**DOCUMENT EXTRACT**.

Phase determination used the multiple-wavelength anomalous dispersion method. Heavy atom positions were identified using SHELXD (40) and refined using SHARP (20), solvent flattening was performed using SOLOMON (2) and DM (17), and the resulting low-resolution (4-Å) electron density map was used for initial model building of the single molecule in the asymmetric unit (solvent content, 50%). This initial model was placed into the high-resolution data using PHASER (30), and model building was completed automatically using ARP-wARP (33). Structure refinement iterated cycles of restrained refinement with TLS using REFMAC5 (31) and manual rebuilding using COOT (22). The final model was validated using MolProbity (19). Of the residues, 96.7% lie within favored regions of the Ramachandran plot and the remainder lie in additionally allowed regions (19).

Collected data:
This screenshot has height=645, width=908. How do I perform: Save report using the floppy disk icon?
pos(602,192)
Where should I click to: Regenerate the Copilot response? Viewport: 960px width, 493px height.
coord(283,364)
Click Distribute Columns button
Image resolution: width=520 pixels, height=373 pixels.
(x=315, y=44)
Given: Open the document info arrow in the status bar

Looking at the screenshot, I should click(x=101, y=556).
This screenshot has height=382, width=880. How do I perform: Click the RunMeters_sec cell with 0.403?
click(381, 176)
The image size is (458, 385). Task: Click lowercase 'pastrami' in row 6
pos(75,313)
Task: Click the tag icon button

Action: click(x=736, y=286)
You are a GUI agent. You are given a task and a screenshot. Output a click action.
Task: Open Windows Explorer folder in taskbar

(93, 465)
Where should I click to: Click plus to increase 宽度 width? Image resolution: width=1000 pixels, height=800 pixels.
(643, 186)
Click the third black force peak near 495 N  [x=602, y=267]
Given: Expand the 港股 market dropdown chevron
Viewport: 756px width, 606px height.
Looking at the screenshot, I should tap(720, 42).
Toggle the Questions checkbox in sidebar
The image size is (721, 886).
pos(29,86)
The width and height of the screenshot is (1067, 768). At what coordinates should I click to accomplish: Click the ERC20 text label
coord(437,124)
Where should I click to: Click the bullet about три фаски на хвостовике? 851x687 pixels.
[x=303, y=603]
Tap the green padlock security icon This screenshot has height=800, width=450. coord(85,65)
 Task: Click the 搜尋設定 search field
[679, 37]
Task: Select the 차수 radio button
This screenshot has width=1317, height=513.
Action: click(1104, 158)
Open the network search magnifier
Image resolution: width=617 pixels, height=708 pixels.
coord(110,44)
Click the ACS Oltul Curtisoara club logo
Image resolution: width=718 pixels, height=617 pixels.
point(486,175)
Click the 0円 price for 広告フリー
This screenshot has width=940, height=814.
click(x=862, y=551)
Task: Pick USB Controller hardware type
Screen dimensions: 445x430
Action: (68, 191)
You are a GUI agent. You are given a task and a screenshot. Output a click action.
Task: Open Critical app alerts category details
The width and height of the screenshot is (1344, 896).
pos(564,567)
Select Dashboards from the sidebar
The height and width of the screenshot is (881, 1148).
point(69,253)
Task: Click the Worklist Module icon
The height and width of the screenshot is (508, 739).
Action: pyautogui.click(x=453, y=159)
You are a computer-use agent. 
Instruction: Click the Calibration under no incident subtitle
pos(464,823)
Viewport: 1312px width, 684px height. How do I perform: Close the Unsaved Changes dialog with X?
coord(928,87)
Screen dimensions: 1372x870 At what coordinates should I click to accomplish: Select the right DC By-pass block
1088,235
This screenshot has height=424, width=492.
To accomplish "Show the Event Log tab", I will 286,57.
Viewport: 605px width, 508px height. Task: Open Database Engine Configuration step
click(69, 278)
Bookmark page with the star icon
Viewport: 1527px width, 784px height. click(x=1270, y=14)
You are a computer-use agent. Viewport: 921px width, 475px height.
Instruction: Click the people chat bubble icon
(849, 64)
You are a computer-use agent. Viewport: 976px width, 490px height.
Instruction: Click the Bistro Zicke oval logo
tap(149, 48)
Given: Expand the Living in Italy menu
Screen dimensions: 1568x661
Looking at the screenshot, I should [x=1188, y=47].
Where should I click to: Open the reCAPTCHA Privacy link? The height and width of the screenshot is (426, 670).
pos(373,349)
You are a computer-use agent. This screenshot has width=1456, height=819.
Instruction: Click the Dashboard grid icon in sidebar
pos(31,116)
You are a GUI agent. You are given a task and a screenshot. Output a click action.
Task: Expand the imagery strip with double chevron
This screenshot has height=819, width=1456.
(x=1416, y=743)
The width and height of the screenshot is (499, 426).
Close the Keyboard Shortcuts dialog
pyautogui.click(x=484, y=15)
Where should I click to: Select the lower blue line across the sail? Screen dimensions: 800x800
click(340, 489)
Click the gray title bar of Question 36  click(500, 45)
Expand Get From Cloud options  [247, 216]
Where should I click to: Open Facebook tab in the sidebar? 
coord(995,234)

**WHAT TO WORK ON**.
(A) Copy out the stretch of the structure determination passage from "Phase determination used" through "allowed regions (19).".
(B) Continue the passage on protein structure determination, starting right after its final sentence.

**WRITTEN ANSWERS**.
(A)
Phase determination used the multiple-wavelength anomalous dispersion method. Heavy atom positions were identified using SHELXD (40) and refined using SHARP (20), solvent flattening was performed using SOLOMON (2) and DM (17), and the resulting low-resolution (4-Å) electron density map was used for initial model building of the single molecule in the asymmetric unit (solvent content, 50%). This initial model was placed into the high-resolution data using PHASER (30), and model building was completed automatically using ARP-wARP (33). Structure refinement iterated cycles of restrained refinement with TLS using REFMAC5 (31) and manual rebuilding using COOT (22). The final model was validated using MolProbity (19). Of the residues, 96.7% lie within favored regions of the Ramachandran plot and the remainder lie in additionally allowed regions (19).

(B)
The 1.7-Å resolution structure of MACV GP1 is shown in Fig. 3. Although the MACV GP1 used for crystallization included residues 87 to 257 (Fig. 1), we do not see electron density for the last 20 C-terminal residues (the residues preceding the point of GP1/GP2 cleavage). MACV GP1 appears to be monomeric in the crystal. Structural database comparison (27, 45) suggests that MACV GP1 is composed of a fold that has not been previously observed. The N and C termini extend in the same direction, and the secondary structure consists of seven antiparallel β-strands forming a left-handed sheet (designated 1 to 7); three α-helices, one of which is preceded by a 310 helix; and two additional 310 helices (Fig. 3A and B; see also Fig. S1 in the supplemental material). When looking onto the edge of the β-sheet, the overall fold appears to be similar to the shape of a positive meniscus lens where the three large helices protect the convex side of the β-sheet whereas the concave side of the β-sheet is largely uncovered (Fig. 3B and D). The secondary structure is stabilized by four disulfide bonds which are present around the plane of the lens (Fig. 3C). Two of these disulfide bonds appear to be conserved across the New World HF arenaviruses, a third is also found in the GP1 of JUNV, while the fourth stabilizes a MACV-specific insertion (Fig. 3C to E). The presence of an additional conserved disulfide bond between MACV GP1 and JUNV GP1 reflects the close relationship between these two viruses with respect to other New World arenaviruses (8, 11, 14); thus, for the portion of the GP1 that we have analyzed, the sequence identity is 40% (Fig. 3E), and we would therefore expect the two structures to agree with approximately 1.2-Å root mean square deviation over matching Cα atoms (16).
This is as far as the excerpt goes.